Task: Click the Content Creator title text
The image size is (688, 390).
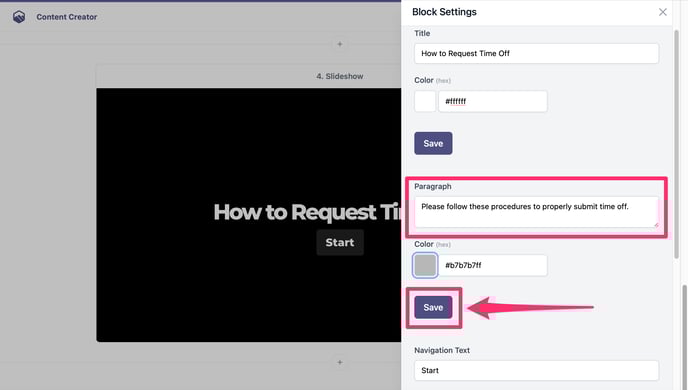Action: point(67,17)

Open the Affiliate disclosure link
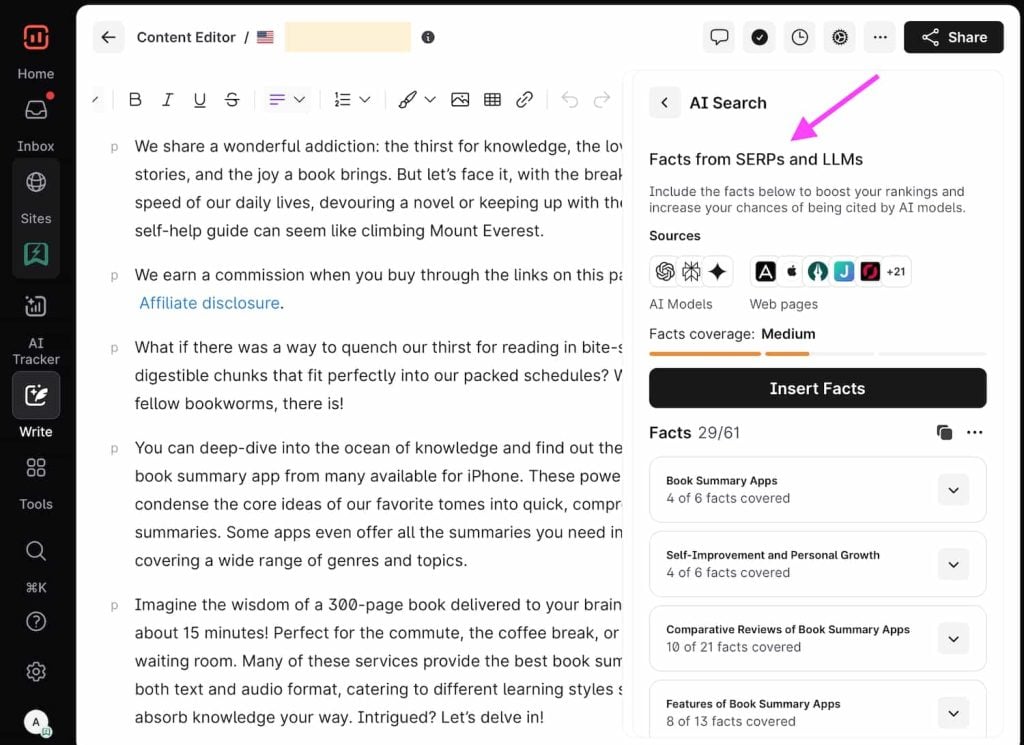209,303
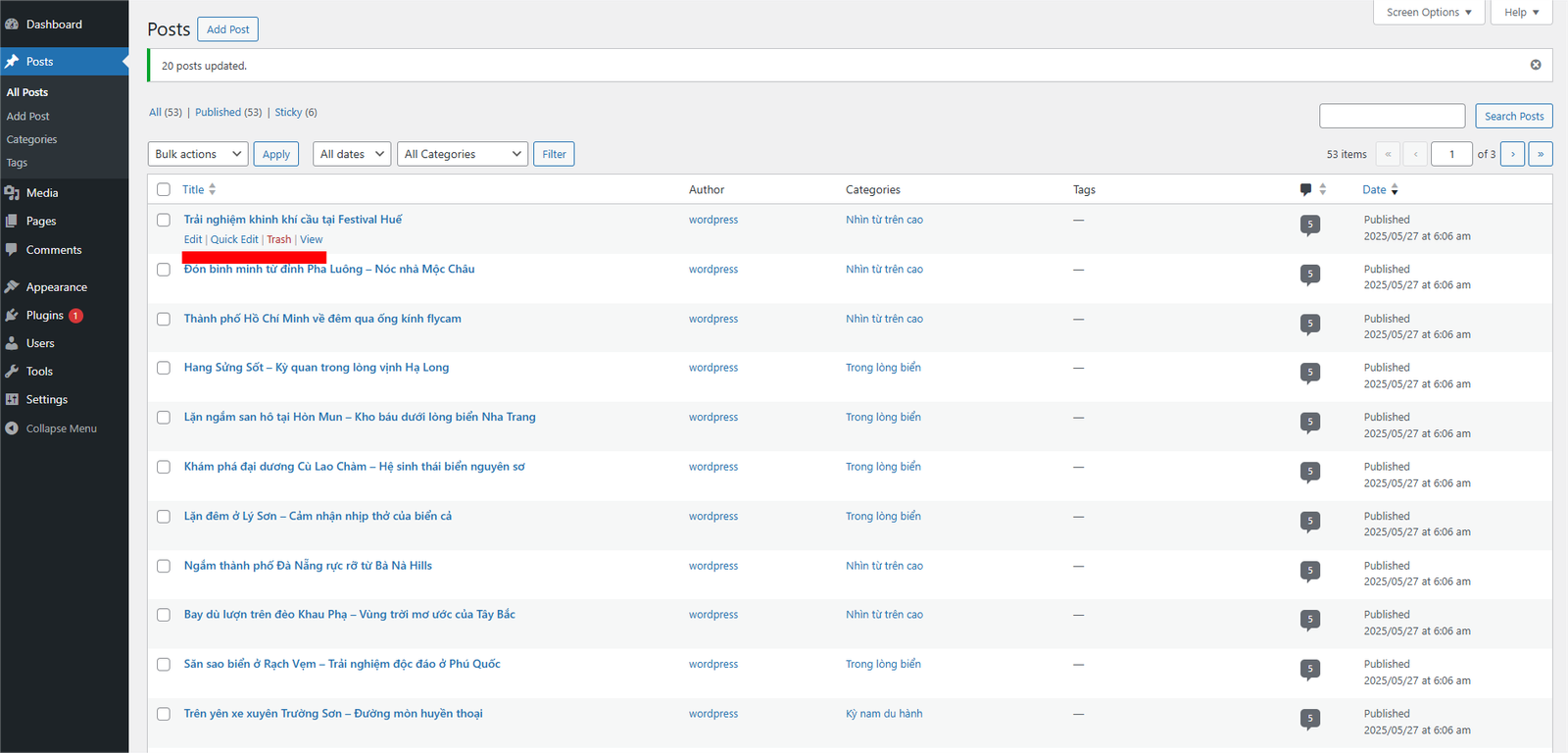Open Media library from sidebar icon
The height and width of the screenshot is (753, 1568).
click(12, 193)

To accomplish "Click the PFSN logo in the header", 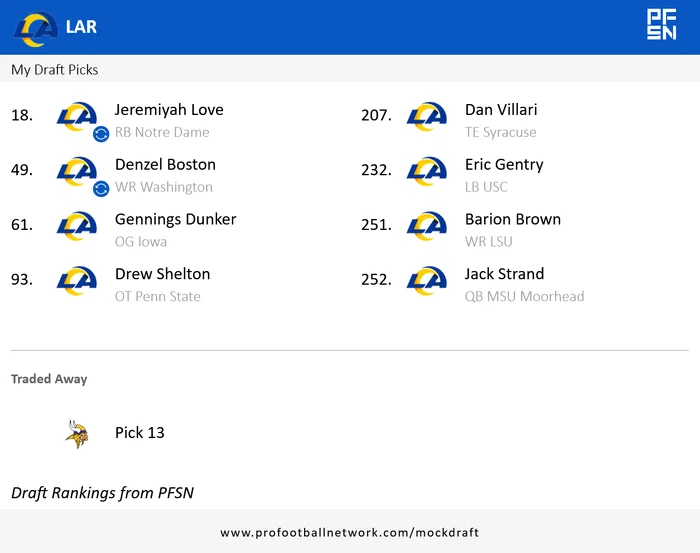I will (661, 25).
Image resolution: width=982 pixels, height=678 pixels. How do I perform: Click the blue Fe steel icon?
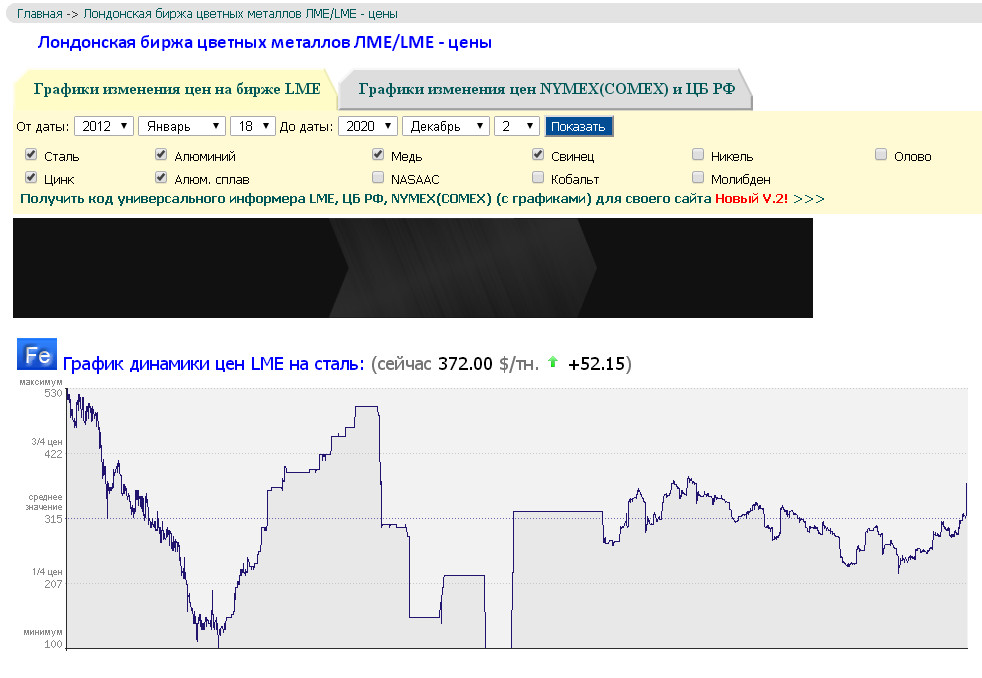click(36, 355)
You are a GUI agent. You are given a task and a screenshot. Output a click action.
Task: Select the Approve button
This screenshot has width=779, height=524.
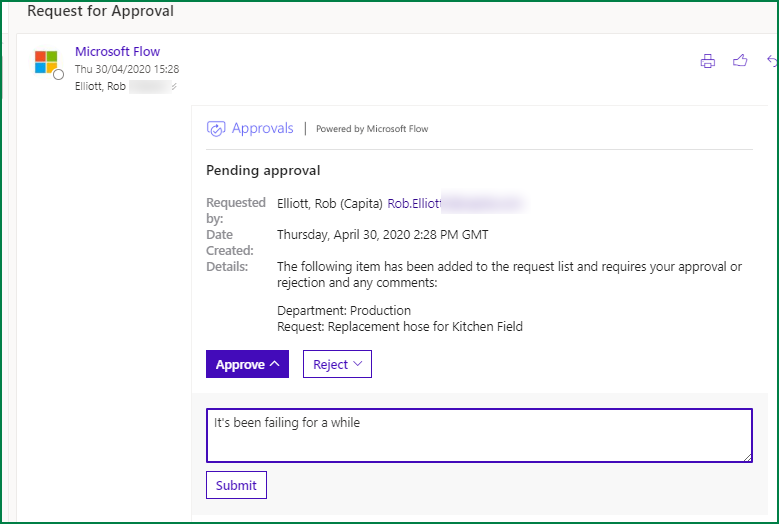(247, 364)
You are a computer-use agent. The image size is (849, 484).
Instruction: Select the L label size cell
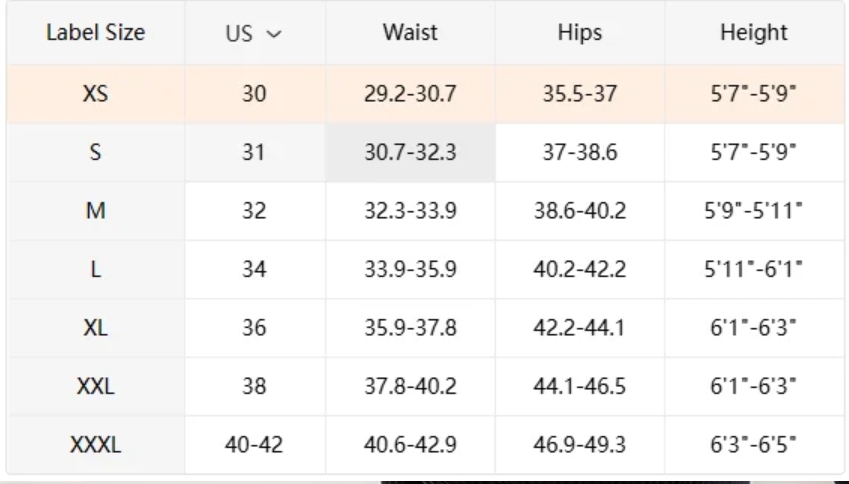[x=96, y=270]
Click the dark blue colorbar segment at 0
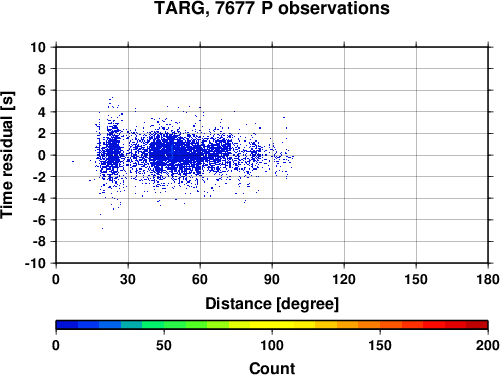 [67, 325]
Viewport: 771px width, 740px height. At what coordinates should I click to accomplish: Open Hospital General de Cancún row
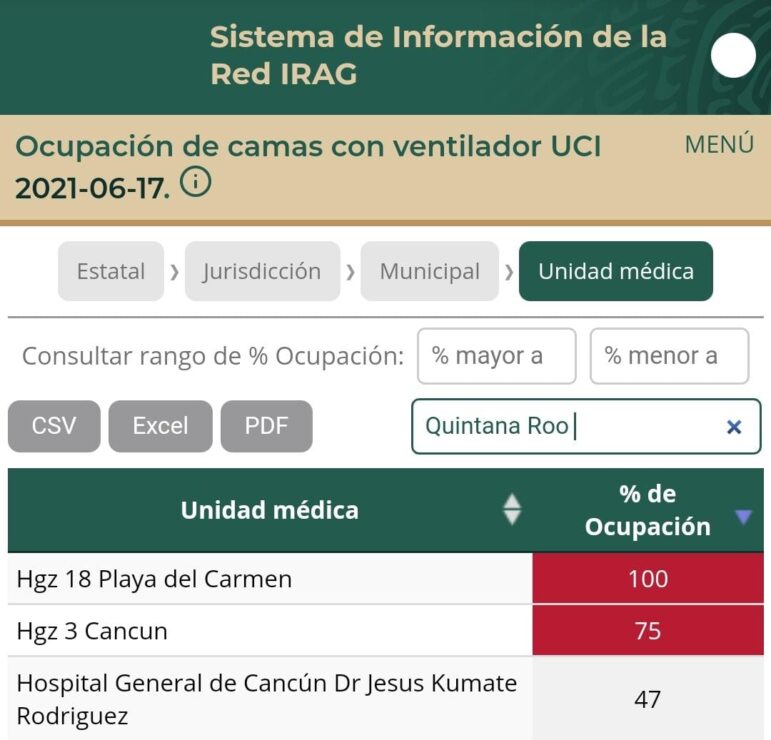pyautogui.click(x=267, y=700)
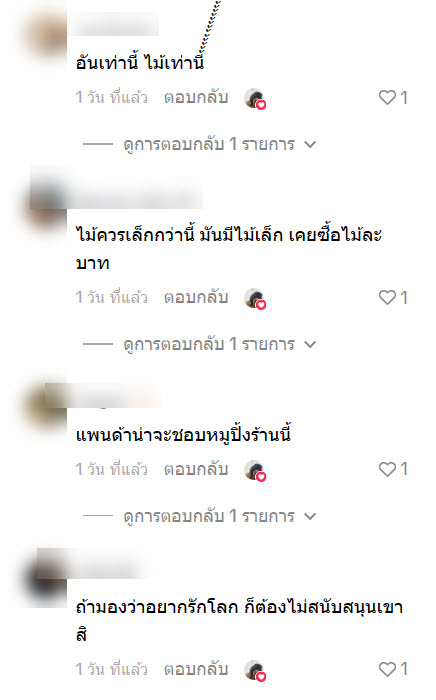Like the comment about "อยากรักโลก"

click(387, 669)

----------

=== WHAT TO WORK ON ===
Each line that contains the word "agent" adds to the total; give the total for the material and nothing else.

=== EXERCISE ANSWER ===
2